- Document excerpt
__________________________________________________
U.S. officials said Wednesday that the Biden administration did not believe a full-scale war between Israel and Hezbollah was inevitable, but it remained unclear how significant any further Hezbollah retaliation over the coming days could be.

Israeli Defense Minister Yoav Gallant said Wednesday that his country's war with Iran's so-called proxy groups in the region had entered a "new phase," announcing a shift to northern Israel after 11 months of intense conflict with Hamas in the Gaza Strip.

"The center of gravity is shifting to the north through the diversion of forces and resources," Gallant said.

The Israel Defense Forces moved its 98th Division — comprised of several commando brigades — to Israel's north on Wednesday, a U.S. official and another source familiar told CBS News. The division had been fighting in Gaza.

"We are at the start of a new phase in the war," Gallant said Wednesday, adding that it would require "courage, determination and perseverance."
__________________________________________________
- Interface element records
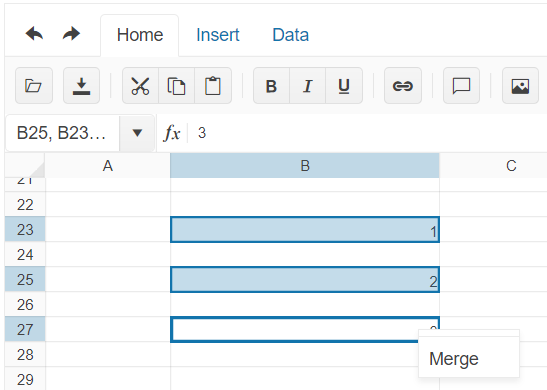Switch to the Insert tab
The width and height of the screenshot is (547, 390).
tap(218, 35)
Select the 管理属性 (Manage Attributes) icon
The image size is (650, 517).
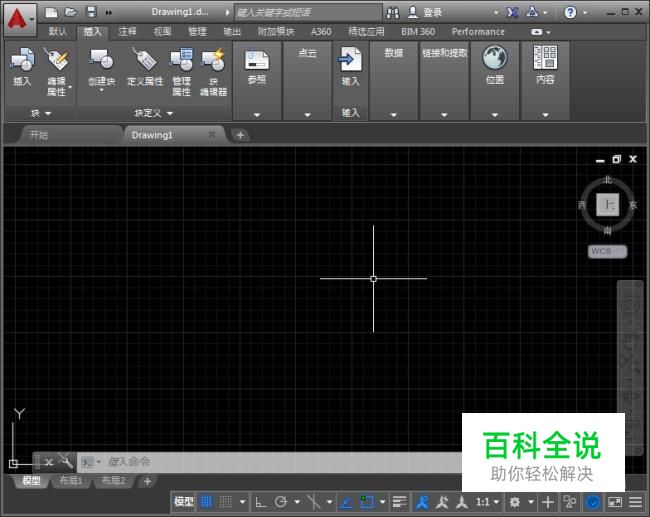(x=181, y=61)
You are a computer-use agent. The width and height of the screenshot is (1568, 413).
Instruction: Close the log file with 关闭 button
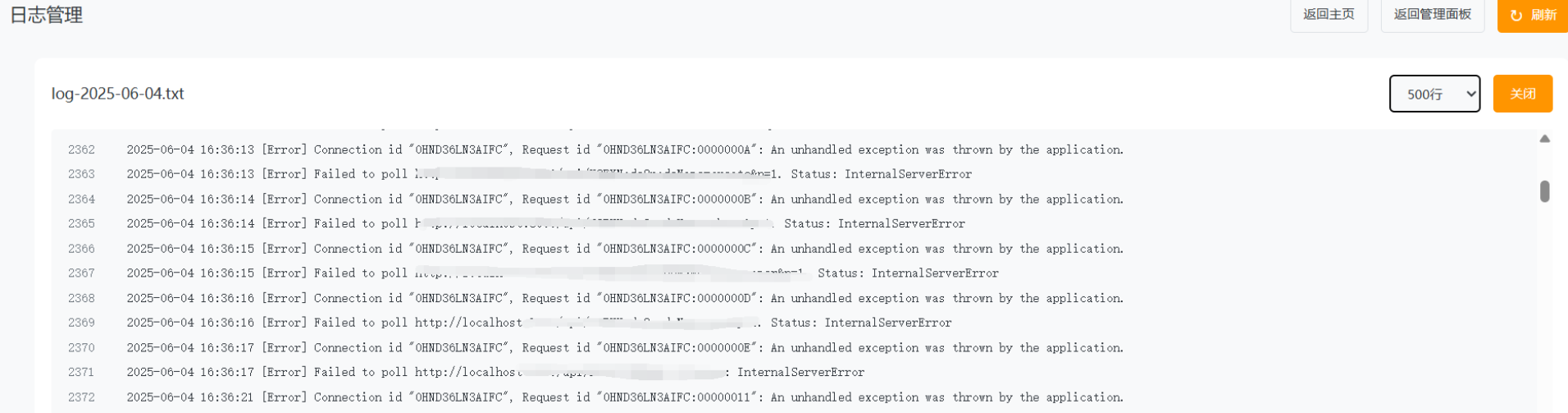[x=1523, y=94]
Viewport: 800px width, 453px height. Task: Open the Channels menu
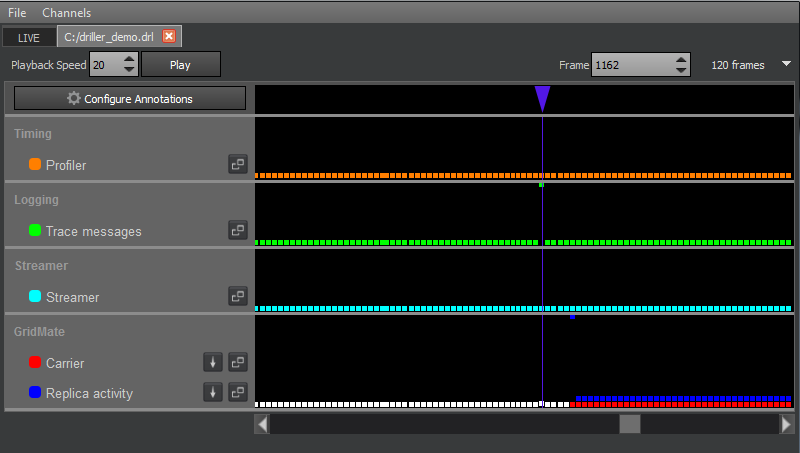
__________________________________________________
Reproduce the news excerpt about Israel's shift toward its northern front word for word.

- Worked solution
U.S. officials said Wednesday that the Biden administration did not believe a full-scale war between Israel and Hezbollah was inevitable, but it remained unclear how significant any further Hezbollah retaliation over the coming days could be.

Israeli Defense Minister Yoav Gallant said Wednesday that his country's war with Iran's so-called proxy groups in the region had entered a "new phase," announcing a shift to northern Israel after 11 months of intense conflict with Hamas in the Gaza Strip.

"The center of gravity is shifting to the north through the diversion of forces and resources," Gallant said.

The Israel Defense Forces moved its 98th Division — comprised of several commando brigades — to Israel's north on Wednesday, a U.S. official and another source familiar told CBS News. The division had been fighting in Gaza.

"We are at the start of a new phase in the war," Gallant said Wednesday, adding that it would require "courage, determination and perseverance."